The fix: If you are prone to binging or gorging, focus nonstop on food, have trouble functioning in your job or personal life, or suffer from anxiety, depression, or insomnia, reach out to a healthcare provider ASAP to be evaluated for food addiction. It’s a type of eating disorder, and there is help available.

21. You’re doing intermittent fasting, but not eating right.

Intermittent fasting alone isn’t a magic tool for weight loss, Gans says—you still need to be aware of what you’re putting into your body. If you’re not losing weight on a fasting diet, you may still be consuming too many calories during your feeding window.

“You could still be eating too much, foods that are poor in nutrients, or low-calorie foods that aren’t filling you up and leaving you feeling hungry all the time,” Cording says.

The fix: Avoid ultra-processed foods, which tend to be higher in saturated fats, sodium, and trans fats. You should also practice mindful eating to make sure you don't overindulge during your feeding window, and fill up with whole foods that pack a ton of fiber and protein to stay satiated throughout the day.

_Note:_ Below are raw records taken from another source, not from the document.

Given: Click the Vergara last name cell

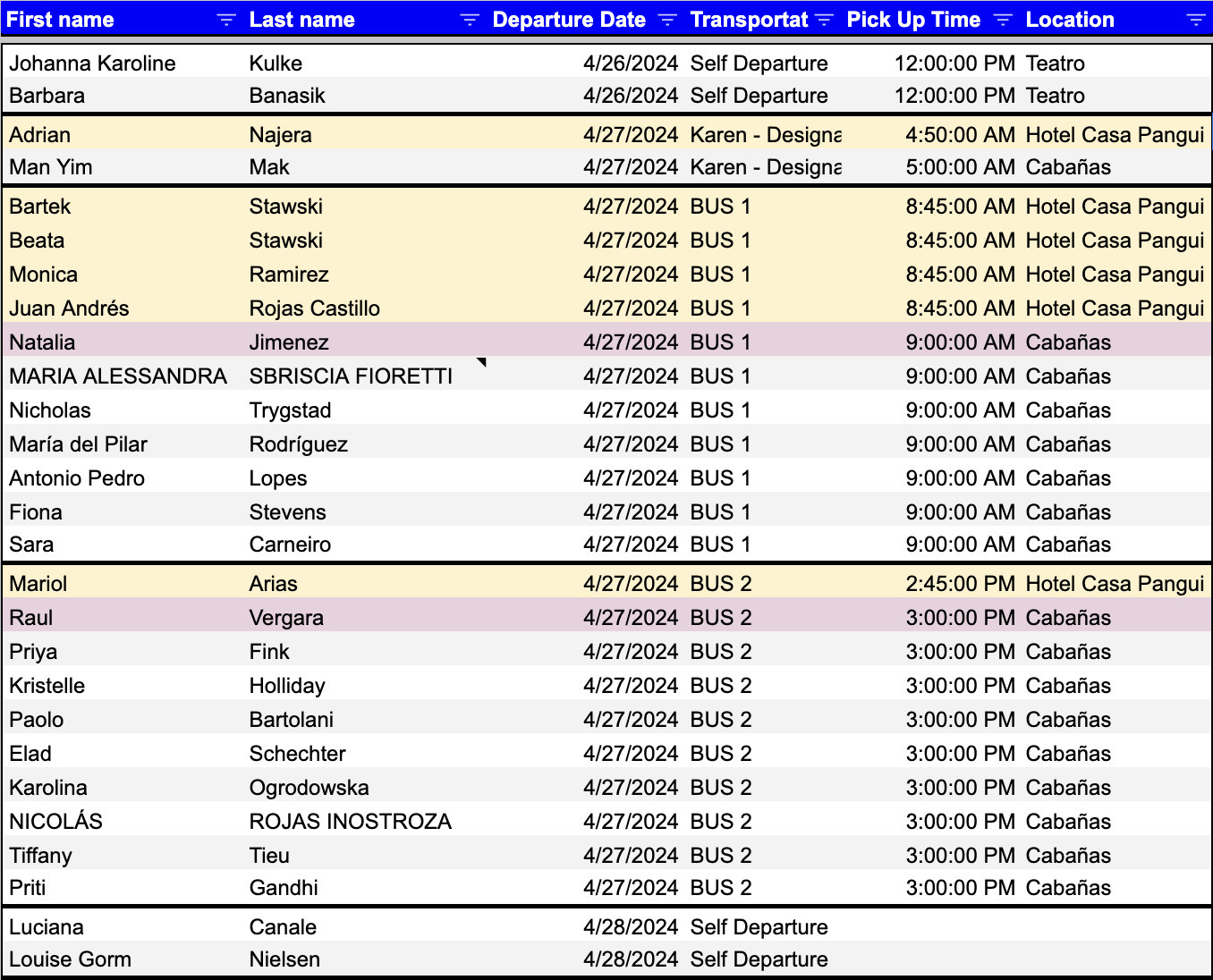Looking at the screenshot, I should (286, 618).
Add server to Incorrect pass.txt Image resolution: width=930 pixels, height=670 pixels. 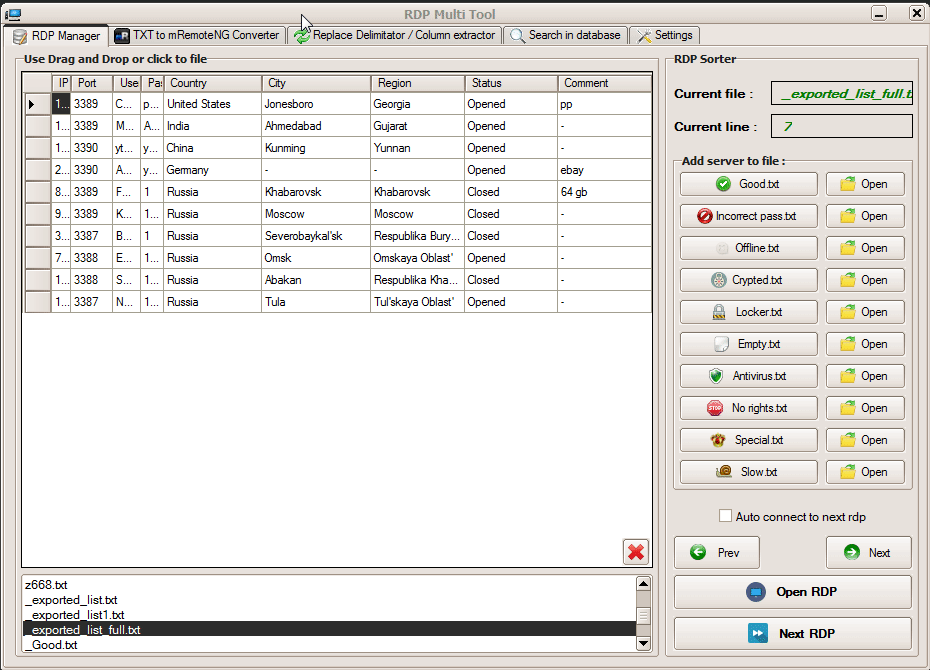click(748, 216)
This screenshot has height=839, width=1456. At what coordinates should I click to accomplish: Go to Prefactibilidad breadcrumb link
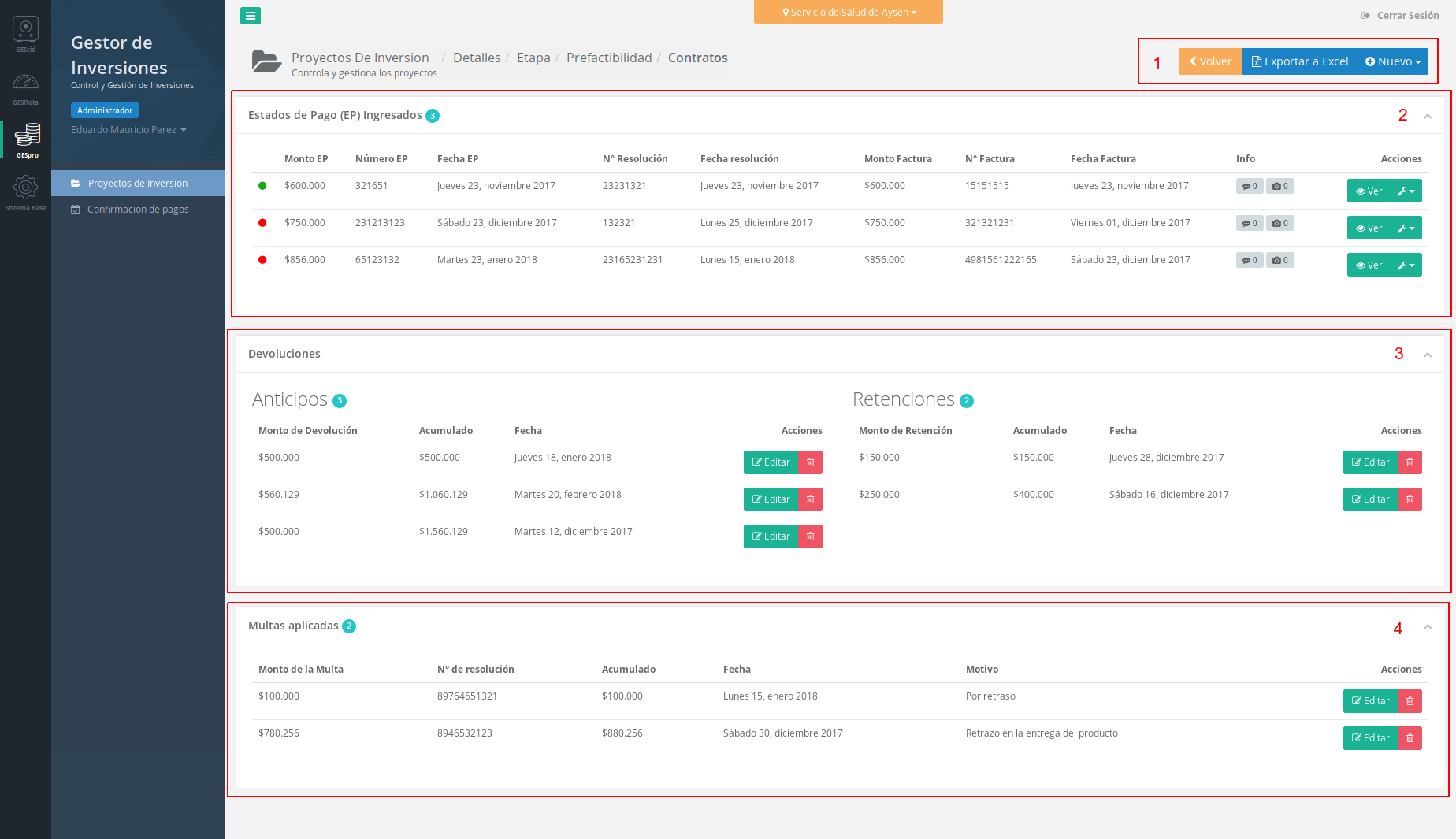click(609, 58)
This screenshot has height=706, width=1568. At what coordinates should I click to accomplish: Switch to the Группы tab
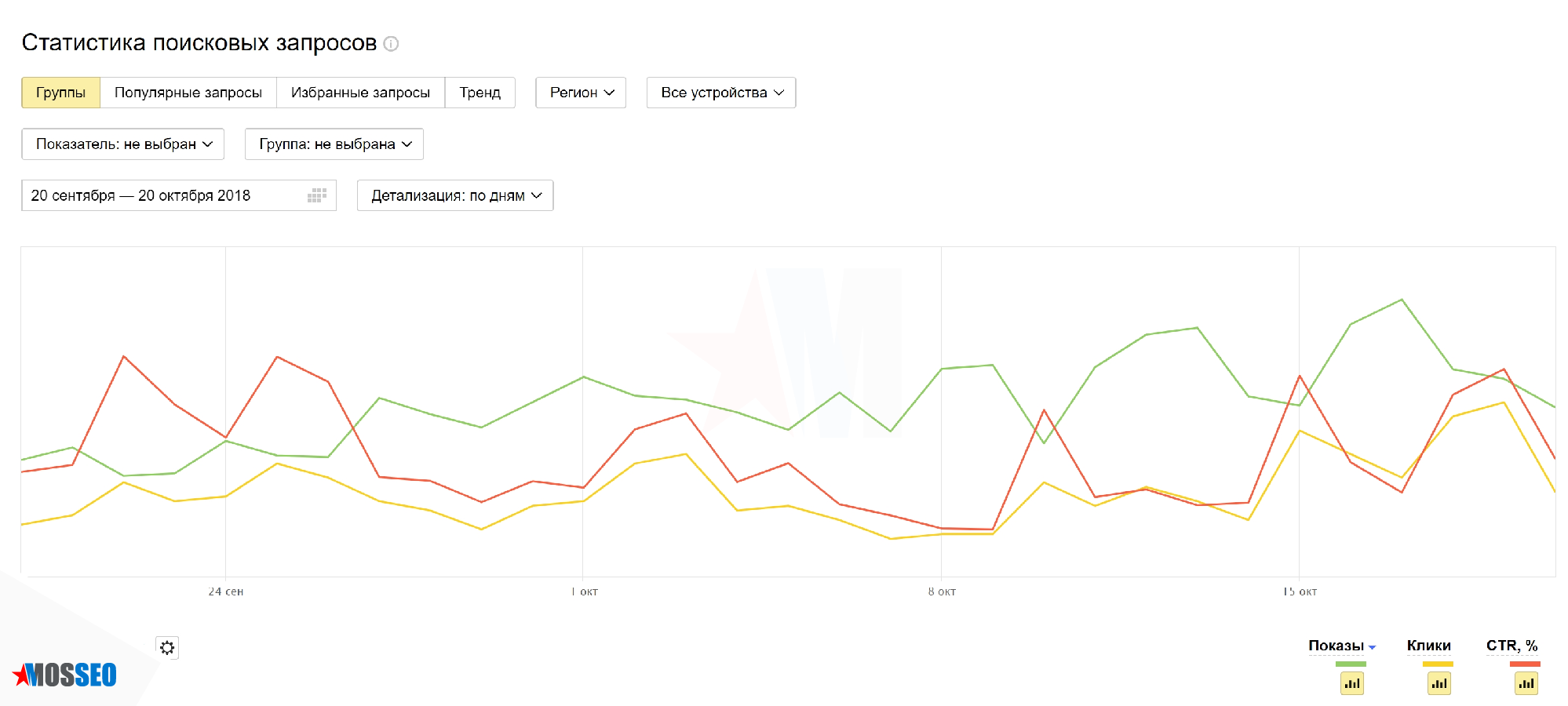(x=60, y=93)
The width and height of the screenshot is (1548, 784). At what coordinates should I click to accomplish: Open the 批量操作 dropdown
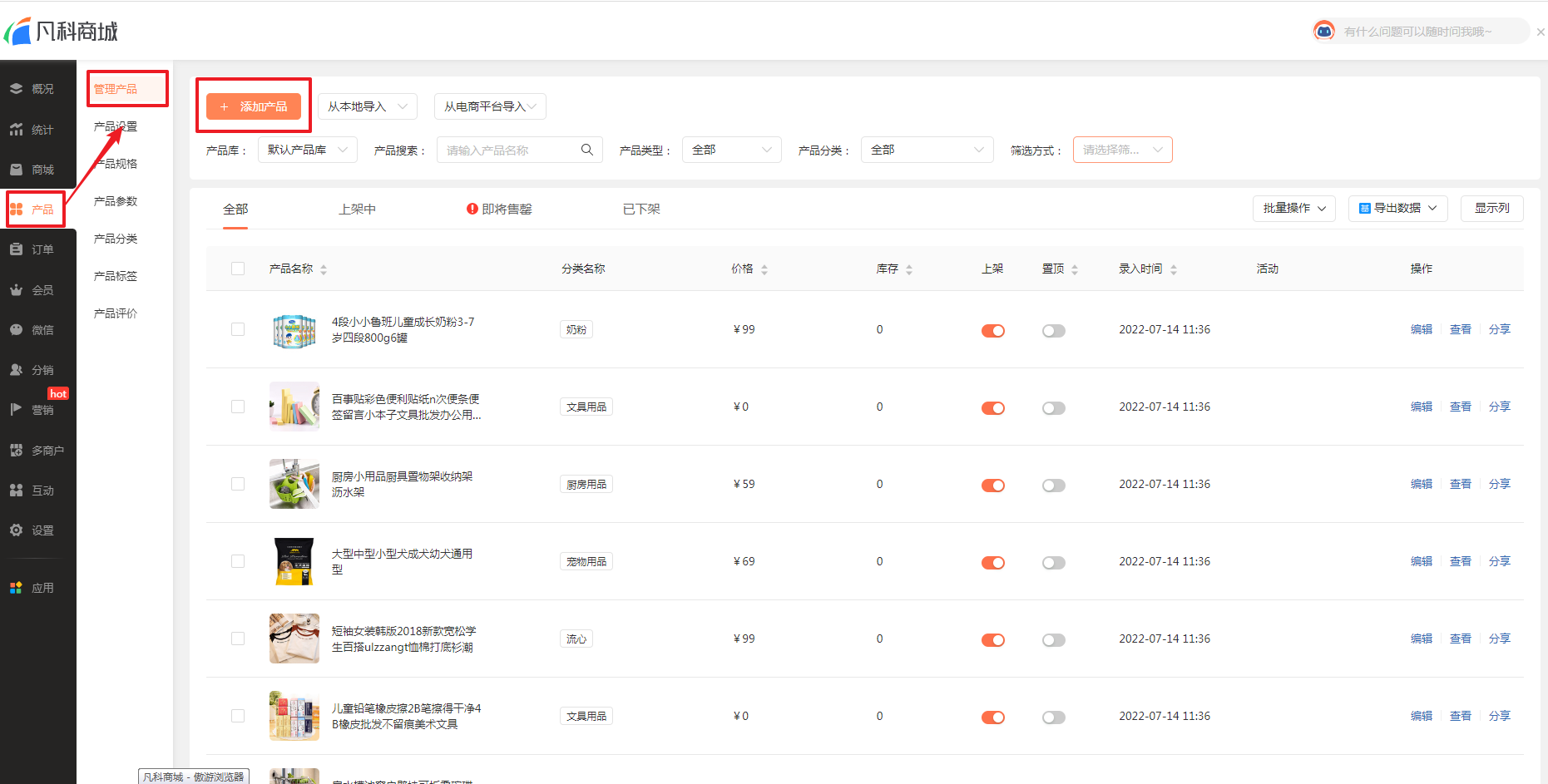[x=1293, y=208]
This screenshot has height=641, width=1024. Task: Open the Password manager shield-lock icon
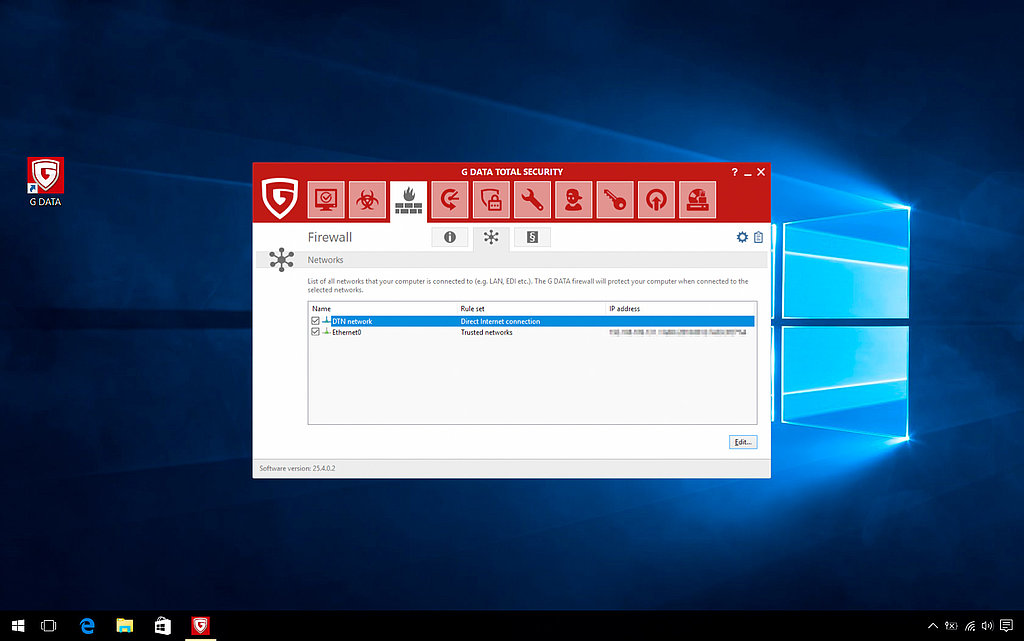(x=491, y=200)
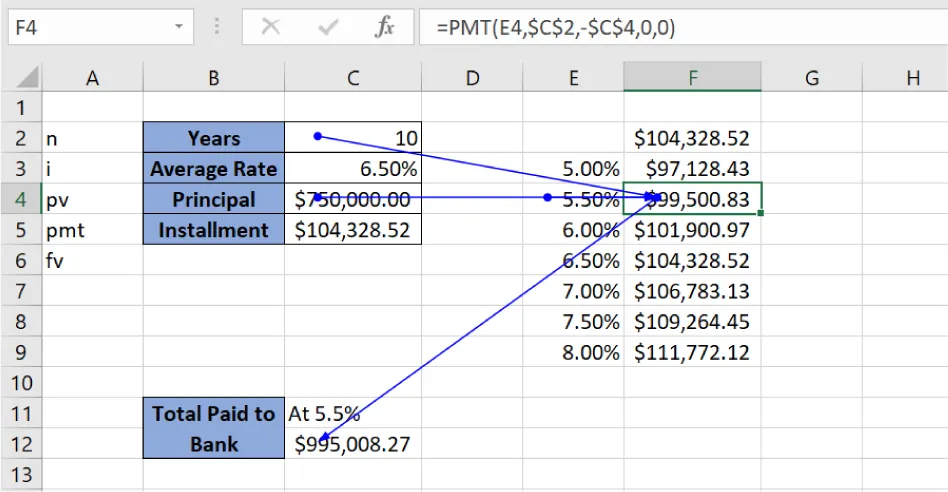Screen dimensions: 948x492
Task: Select column H header
Action: click(911, 77)
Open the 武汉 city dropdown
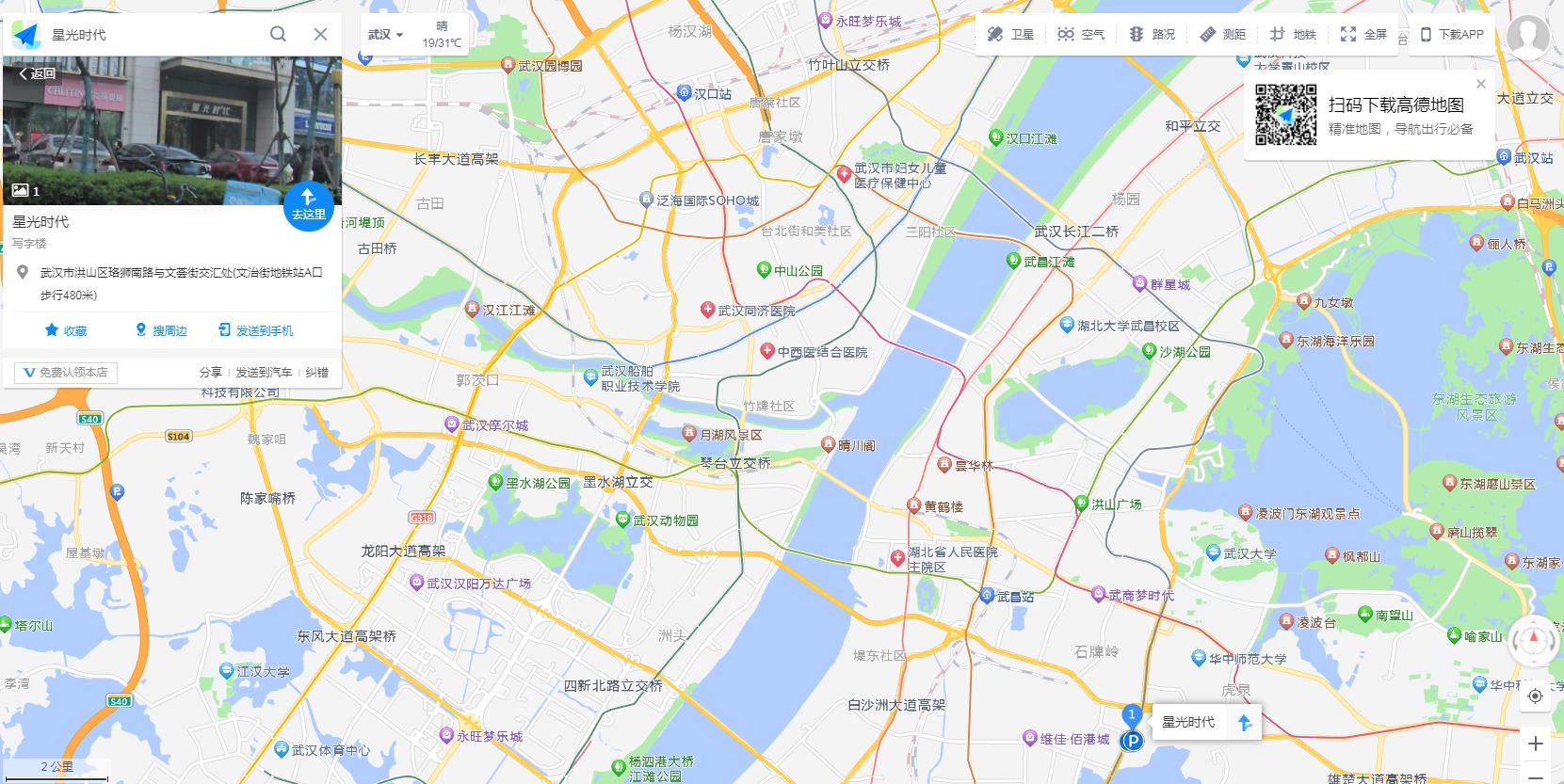 point(385,35)
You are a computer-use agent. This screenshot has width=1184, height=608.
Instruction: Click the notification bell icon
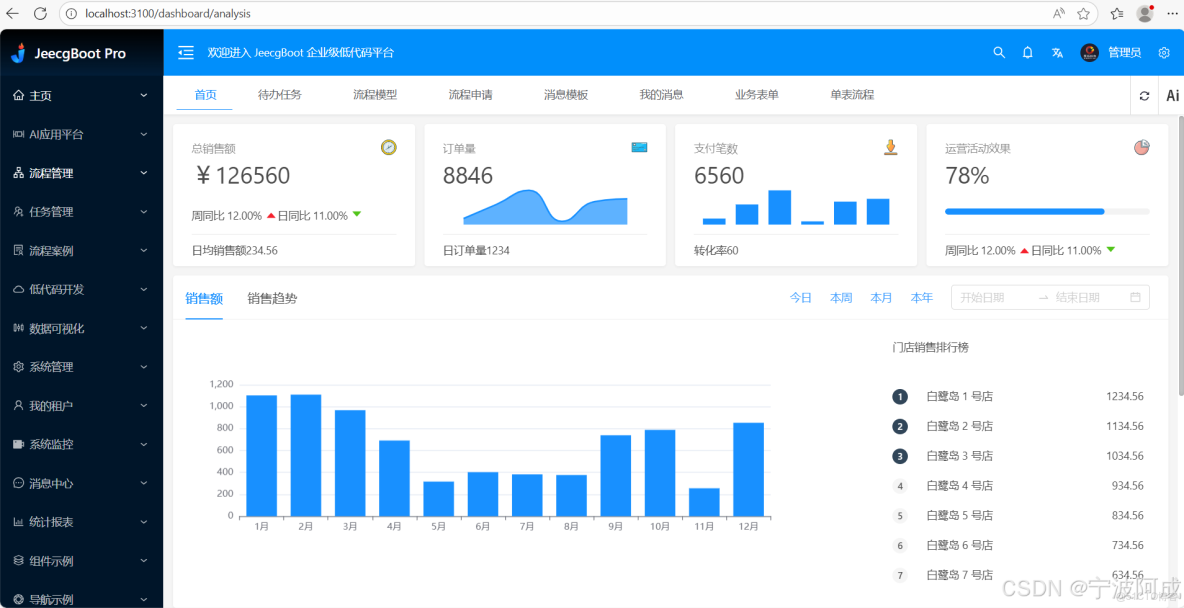coord(1027,52)
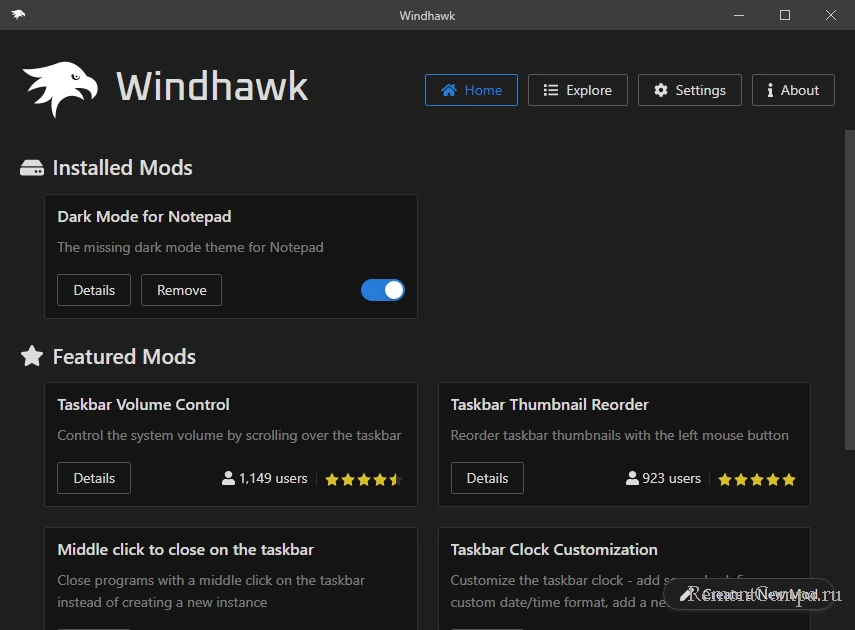Click the Installed Mods drive icon
Viewport: 855px width, 630px height.
32,168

22. You’re not doing a calorie deficit right.

At baseline, being on a calorie deficit means that you’re taking in less calories than you burn. It can be tricky to perfectly calculate what kind of deficit you should be on, but the National Institutes of Health has a body weight planner that can at least give you some idea of how much you’ll need to cut out in order to see results.

But you also need to keep track of what you’re eating all day, Gans says. “You may think you are on a calorie deficit, but somewhere throughout your day, you are actually consuming more calories without realizing it,” she says. Having too few calories in your day can also be problematic, Cording says—it can leave you hungry and more prone to overeat.

The fix: A general rule of thumb is that you don’t want to cut out more than 500 calories a day from your eating plan. And use a tracking app to make sure you're hitting your calorie goal every day.

23. You’re having healthy fats, but too many of them.

“Even the ‘good-for-you’ fats have calories,” Gans says. The more you eat, the more the extra calories will add up. Knowing portion sizes can help. For example, a serving size of peanut butter is two tablespoons, a third of a medium avocado is one serving, and one tablespoon of oil is a serving.

The fix: A food diary or tracking app can help you assess the amount of healthy fats you're eating in a day. Writing down what you are eating even for a short period of time can help you understand how much you should be consuming each day.

24. You’re distracted when you eat.

Sometimes you need to grab lunch at your desk or maybe you prefer to eat dinner in front of the TV. While it’s okay to do this here and there, regularly being distracted while you’re eating raises the odds that you’ll have more food than you need or planned to have, Cording says.

“When you’re distracted, the communication between your mind and body is disrupted,” she explains. “You’re less in tune with your hunger and fullness cues.”

The fix: Try committing to taking a lunch break or turning your devices off during mealtimes.

25. You’re not eating on a predictable schedule.

You don’t need to eat every meal at set times, but having some consistency is important, Cording says. “When you don’t have much consistency, you can get caught off-guard by hunger and then reach for whatever is around,” she says. “That can lead to you making less healthy decisions and overeating.”

The fix: Gans recommends eating every four to five hours, so you’ll be less likely to overeat at mealtime.